Tribe’s Lake Cda Suit Reaches High Court At Issue Is Target Of Tribe’s Suit

More than four years after the Coeur d’Alene Indians filed a lawsuit to claim Lake Coeur d’Alene, the U.S. Supreme Court agreed Monday to hear elements of the case.

Arguments are expected to start in October.

Even if the Supreme Court agrees with the tribe, however, the Coeur d’Alenes would not gain possession of the lake immediately. At issue now is who the tribe should sue.

Idaho claims it gained ownership of the lake - and the rest of the state’s lakes and rivers - when Idaho became a state in 1890.

But the tribe, which has existed in the area for centuries, says it never ceded the lake to the United States. The southern third of the lake lies within reservation boundaries, set in 1873.

In 1991, the tribe sued the state for ownership of the entire lake, plus sections of the Coeur d’Alene and St. Joe rivers. But the 11th Amendment of the Constitution prohibits private parties from suing states in federal court.

To skirt that roadblock, an appeals court ruled that the tribe can sue members of the Idaho Land Board. The Land Board, which includes the governor and attorney general, oversees management of Idaho’s lakes and streams.

The Supreme Court will reconsider whether the tribe can, in fact, sue Land Board members.

“It gives us a second shot,” said Dean Heyl, legal communications coordinator in the Idaho attorney general’s office.

Nonetheless, the tribe hailed the Supreme Court’s decision as a positive step.

“Finally, it’s going to be heard after all these years,” said Coeur d’Alene Tribal Chairman Ernie Stensgar. “I’m looking forward to a fair and just ruling.”

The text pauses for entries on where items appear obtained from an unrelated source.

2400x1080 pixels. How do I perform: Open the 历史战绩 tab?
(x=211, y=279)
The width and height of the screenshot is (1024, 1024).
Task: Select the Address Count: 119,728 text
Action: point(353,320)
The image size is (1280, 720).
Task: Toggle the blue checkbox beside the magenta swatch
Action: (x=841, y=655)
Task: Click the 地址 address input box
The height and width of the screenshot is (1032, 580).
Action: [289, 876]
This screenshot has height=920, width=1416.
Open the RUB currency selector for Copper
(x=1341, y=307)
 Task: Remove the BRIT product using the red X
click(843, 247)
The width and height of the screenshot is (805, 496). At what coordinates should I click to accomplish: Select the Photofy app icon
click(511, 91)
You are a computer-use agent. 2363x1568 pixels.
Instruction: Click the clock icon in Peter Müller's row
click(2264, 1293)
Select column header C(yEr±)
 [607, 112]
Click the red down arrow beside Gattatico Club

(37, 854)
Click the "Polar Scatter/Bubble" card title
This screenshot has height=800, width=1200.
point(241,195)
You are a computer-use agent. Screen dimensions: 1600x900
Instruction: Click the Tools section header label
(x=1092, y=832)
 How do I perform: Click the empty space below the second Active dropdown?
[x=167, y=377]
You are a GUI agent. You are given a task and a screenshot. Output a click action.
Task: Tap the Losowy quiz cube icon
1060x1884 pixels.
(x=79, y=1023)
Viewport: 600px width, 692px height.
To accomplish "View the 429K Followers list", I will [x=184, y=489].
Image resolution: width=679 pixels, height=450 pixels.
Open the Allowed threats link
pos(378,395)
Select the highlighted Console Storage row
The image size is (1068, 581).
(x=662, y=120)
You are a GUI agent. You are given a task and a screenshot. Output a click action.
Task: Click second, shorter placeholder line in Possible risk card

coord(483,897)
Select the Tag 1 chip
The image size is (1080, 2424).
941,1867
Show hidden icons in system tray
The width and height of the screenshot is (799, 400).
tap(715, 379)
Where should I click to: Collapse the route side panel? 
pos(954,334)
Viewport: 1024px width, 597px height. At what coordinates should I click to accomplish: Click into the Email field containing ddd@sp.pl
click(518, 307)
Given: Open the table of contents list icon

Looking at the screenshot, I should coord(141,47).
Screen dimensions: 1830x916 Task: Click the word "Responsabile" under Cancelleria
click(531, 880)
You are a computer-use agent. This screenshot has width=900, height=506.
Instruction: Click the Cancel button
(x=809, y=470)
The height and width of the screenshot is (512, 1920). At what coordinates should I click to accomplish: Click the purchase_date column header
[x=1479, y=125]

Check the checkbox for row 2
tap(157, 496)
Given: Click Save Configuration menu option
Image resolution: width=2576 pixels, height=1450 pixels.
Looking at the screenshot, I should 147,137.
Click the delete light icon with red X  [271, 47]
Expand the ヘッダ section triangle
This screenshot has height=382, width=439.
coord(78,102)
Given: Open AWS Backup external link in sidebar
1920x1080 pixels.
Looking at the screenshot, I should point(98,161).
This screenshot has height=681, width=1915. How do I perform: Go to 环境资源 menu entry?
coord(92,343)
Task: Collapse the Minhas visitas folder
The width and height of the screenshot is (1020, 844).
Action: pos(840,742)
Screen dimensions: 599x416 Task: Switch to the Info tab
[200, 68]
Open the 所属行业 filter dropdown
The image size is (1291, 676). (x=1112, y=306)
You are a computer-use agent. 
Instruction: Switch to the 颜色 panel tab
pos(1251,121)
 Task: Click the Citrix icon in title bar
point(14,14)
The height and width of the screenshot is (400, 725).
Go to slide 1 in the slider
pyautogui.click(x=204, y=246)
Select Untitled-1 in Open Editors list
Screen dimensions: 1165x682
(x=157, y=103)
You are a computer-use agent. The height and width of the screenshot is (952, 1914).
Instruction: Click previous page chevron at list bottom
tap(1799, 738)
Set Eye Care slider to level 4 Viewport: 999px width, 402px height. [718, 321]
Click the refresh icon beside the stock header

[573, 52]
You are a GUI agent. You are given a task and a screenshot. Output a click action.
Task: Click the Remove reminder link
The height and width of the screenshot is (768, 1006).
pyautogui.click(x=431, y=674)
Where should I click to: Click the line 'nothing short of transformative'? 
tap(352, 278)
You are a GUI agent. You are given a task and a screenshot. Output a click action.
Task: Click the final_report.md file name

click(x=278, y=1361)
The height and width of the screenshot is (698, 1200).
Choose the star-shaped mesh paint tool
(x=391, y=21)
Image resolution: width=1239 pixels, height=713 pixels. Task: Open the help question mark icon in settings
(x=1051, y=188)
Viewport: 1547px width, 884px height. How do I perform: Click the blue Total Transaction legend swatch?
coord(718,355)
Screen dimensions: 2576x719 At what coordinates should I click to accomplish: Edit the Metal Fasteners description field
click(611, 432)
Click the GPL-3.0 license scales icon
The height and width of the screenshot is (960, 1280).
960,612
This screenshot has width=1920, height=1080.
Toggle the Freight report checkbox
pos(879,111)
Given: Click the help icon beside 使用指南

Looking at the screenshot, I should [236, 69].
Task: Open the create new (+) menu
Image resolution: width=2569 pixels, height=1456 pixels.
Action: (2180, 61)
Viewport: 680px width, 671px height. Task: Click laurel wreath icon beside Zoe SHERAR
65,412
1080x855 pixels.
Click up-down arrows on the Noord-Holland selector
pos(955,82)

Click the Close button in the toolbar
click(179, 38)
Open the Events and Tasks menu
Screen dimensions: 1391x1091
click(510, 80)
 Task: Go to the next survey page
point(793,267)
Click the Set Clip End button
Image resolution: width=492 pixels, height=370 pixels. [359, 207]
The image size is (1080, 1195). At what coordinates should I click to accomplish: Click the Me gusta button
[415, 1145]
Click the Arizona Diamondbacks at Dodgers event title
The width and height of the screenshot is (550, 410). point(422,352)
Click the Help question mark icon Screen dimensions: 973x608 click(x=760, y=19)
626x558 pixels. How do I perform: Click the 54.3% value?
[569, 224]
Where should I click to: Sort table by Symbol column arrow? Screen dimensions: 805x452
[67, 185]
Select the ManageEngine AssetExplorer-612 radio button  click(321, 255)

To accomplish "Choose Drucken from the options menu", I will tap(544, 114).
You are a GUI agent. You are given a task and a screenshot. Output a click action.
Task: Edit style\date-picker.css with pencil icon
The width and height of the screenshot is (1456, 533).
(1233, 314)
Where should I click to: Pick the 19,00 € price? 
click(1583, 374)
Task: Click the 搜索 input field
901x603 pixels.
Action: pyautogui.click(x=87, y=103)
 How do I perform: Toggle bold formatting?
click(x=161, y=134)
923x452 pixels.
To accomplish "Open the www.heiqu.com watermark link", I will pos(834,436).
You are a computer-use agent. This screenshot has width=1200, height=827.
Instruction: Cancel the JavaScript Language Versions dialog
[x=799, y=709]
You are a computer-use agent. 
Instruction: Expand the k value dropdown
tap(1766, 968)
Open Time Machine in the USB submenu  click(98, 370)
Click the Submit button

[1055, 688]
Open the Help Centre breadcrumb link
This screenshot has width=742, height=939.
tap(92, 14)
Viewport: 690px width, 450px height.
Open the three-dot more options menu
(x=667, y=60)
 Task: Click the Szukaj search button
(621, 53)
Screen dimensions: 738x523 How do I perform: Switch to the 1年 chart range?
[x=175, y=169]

Different courts have offered different views on the merits of the case. The late U.S. District Judge Harold Ryan took a dim view of the tribe’s side. The 9th U.S. Circuit Court of Appeals, however, subsequently opined that “the tribe has an arguable claim to ownership of the property at issue.”

The tribe first claimed ownership of the lake in the early 1970s during a licensing hearing for the power plant at the Post Falls dam.

The Federal Energy Regulatory Commission decided that the tribe appeared to own the southern third of the lake. A 15-year sea of paperwork ensued, ending in the late 1980s when the commission reversed its earlier decision.

The tribe then asked the state to negotiate over ownership of the lake, and eventually filed suit.

The U.S. Justice Department also has filed suit claiming the lake on behalf of the Coeur d’Alenes. That 2-year-old suit seeks the southern third of the lake and part of the St. Joe River. It also maintains that the tribe deserves fees for all docks, boat ramps, and other structures on the southern third of the lake. The case is scheduled for trial in U.S. District Court in December 1997.

The tribe has long said it wants ownership of the lake in order to speed cleanup of contamination from a century of Silver Valley mining wastes. The metals leach downstream and settle in the lake bottom.

Stensgar said Monday that the tribe, if it eventually wins the case, wouldn’t lock up the popular recreation lake.

“No one’s going to be run off the lake. No businesses are going to be shut down,” he said. “We’d certainly listen to everyone.”